An evilish, demeaning smile came over Twilights face "Here, keep the change" She pushed the bag into her hooves "And for the record, these wings" after landing, Twilight showed forth her magnificent new wings that had already brought her so much adoration from her subjects and so many death threats from others "I don't wear them just for fun, and if I ever hear of you mistreating this mare here, you, me and the military will have a serious problem" she picked up the crowbar and turned her back on the conflict leaving both mares baffled.
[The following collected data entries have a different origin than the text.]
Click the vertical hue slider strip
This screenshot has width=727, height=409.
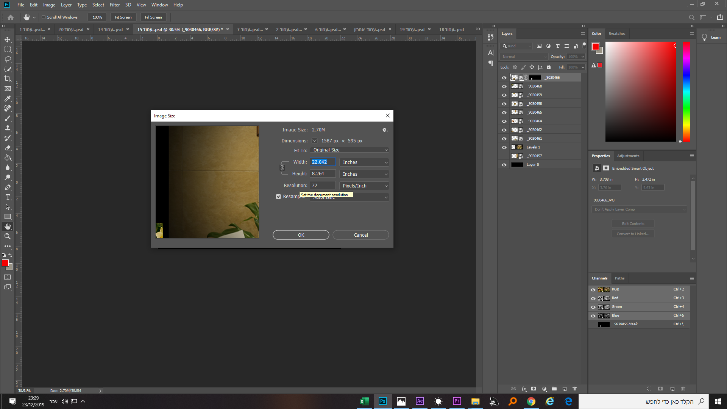pyautogui.click(x=686, y=91)
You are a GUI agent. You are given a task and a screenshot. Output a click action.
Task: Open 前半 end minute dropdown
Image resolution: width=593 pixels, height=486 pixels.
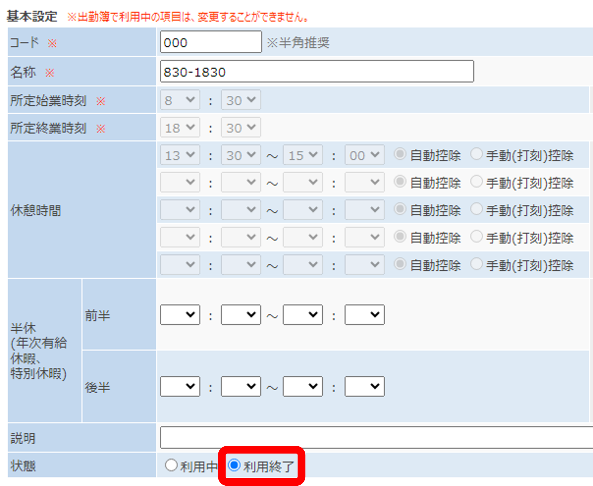click(364, 315)
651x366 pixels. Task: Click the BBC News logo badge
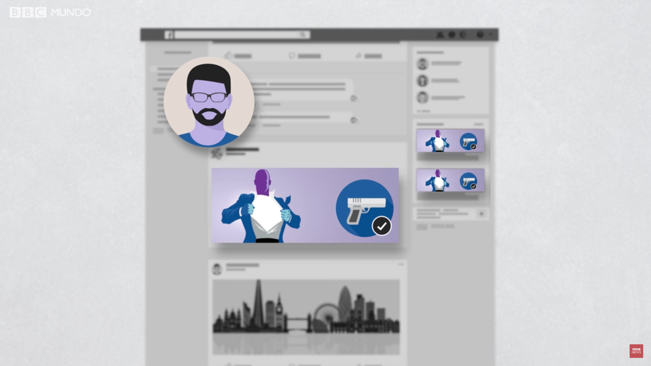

She was now on the front door of the blacksmith's cottage. She knocked on the door, and then she began thoroughly examining the long, curly metal pole in her hoof. So much had happened that day, from her being unusually annoyed by Spike's behaviour to a potential breakup luckily averted to even a conflict that could have potentially left a pony unemployed. SO much could have gone so horribly wrong that day, yet it didn't. And almost always was this object involved. Had it not hit her, in the head when she was making breakfast, she would have punished Spike for arbitrary reasons. Had it not wounded her, she would have yelled at him, in an utterly unacceptable manner. Had Bon Bon not stumbled upon it, she may have broken up with Lyra, and had it not fallen out of her bag, an innocent pony may have been fired by her already obviously ungrateful employer. So many catastrophes were averted this day. And it was all to this. To think of the possible consequences, , the traumas Spike could have suffered, the empty Lives Bon Bon and Lyra would have lead, the depression Derpy may have suffered after losing her job. Unthinkable! And all of that, all of that was prevented by this simple, beautiful object. This beautiful, extraordinary, curved, thick, sturdy, long, long, shiny, hard-
"Why hello there Princess Twilight" said a gray bearded pony at the door.
"TAKE THIS!"
Twilight screamed this of the top of her lungs as she completely missed the poor pony's hooves and slammed the pole into his face galloping away at a ridiculously fast pace.